Saya mendengar kabar bahwa baru saja terjadi adalah gempa di Kroasia. Bayangkan bagaimana pemerintah dan penduduknya yang harus lock down di rumah, terpaksa keluar karena ada gempa.

Indonesia dan Kaltim, harus menyadari bahwa kekayaan alam, berupa ekosistem hutan hujan tropis (tropical rainforest dan ekosistem laut, yang tersisa ini adalah modal untuk mandiri, survival, dan harus dijaga sekuat tenaga.

Kita dianjurkan harus sering cuci tangan dan mandi setiap habis keluar, dan wabah ini terjadi kala kita masih di musim penghujan, sehingga air berlimpah. Ini adalah privilege (kenyaman/kenikmatan).

Sumber air terjaga adalah buah keberadaan hutan. Coba bayangkan kalo hutan habis dan jadi gurun? Kita akan sulit menemukan air. Lebih penting dari itu, di hutan juga tempat tinggal satwa liar yang menjadi inang-inang berbagai virus tersebut.

Sehingga, intinya kita harus sungguh-sungguh menjaga ekosistem hutan dan ekosistem laut kita. Ekosistem itu merupakan rumah alami aneka satwa liar baik yang berukuran besar maupun berukuran nano (semisal virus corona). Kedua, kita sudah harus meninggalkan cara-cara eksploitatif dalam memanfaatkan sumberdaya alam. Sudah saatnya mendorong ekonomi hijau yang berorientasi kepada keberlanjutan (sustainable development) dan keadilan sosial.

Jaga ekosistem karst di Kaltim karena di dalamnya ada ribuan gua yang menjadi rumah alami kelelawar dan aneka satwa. Manfaatkan secara bijak, misal dengan pengembangan Taman Bumi (Geopark) untuk wisata berbasis alam.

ISI DAFTAR

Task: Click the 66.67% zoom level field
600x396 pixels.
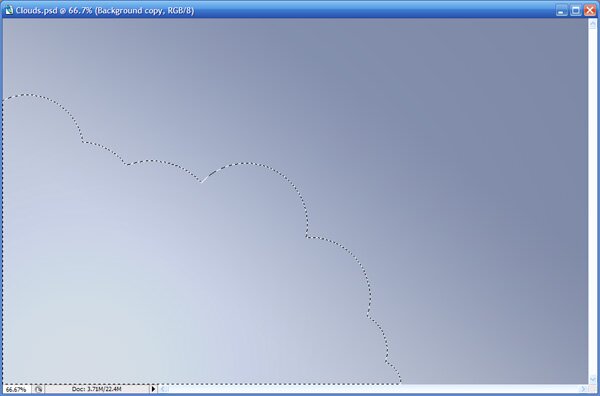Action: pyautogui.click(x=16, y=389)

TUGAS YANG DIKERJAKAN
**1)** Salin bagian kutipan teks yang diawali kata-kata berisi "Saya mendengar kabar" dan diakhiri dengan "dijaga sekuat tenaga.".
**2)** Jawab pertanyaan berikut berdasarkan kutipan teks.
(a) Menurut kutipan teks, apa akibatnya jika hutan habis dan menjadi gurun?
(b) Apa yang menjadi rumah alami kelelawar dan aneka satwa di dalam ekosistem karst di Kaltim?
(c) Ekonomi seperti apa yang menurut kutipan teks sudah saatnya didorong?

JAWABAN ANDA
**1)**
Saya mendengar kabar bahwa baru saja terjadi adalah gempa di Kroasia. Bayangkan bagaimana pemerintah dan penduduknya yang harus lock down di rumah, terpaksa keluar karena ada gempa.

Indonesia dan Kaltim, harus menyadari bahwa kekayaan alam, berupa ekosistem hutan hujan tropis (tropical rainforest dan ekosistem laut, yang tersisa ini adalah modal untuk mandiri, survival, dan harus dijaga sekuat tenaga.

**2)**
(a) Kita akan sulit menemukan air.
(b) Ribuan gua.
(c) Ekonomi hijau yang berorientasi kepada keberlanjutan (sustainable development) dan keadilan sosial.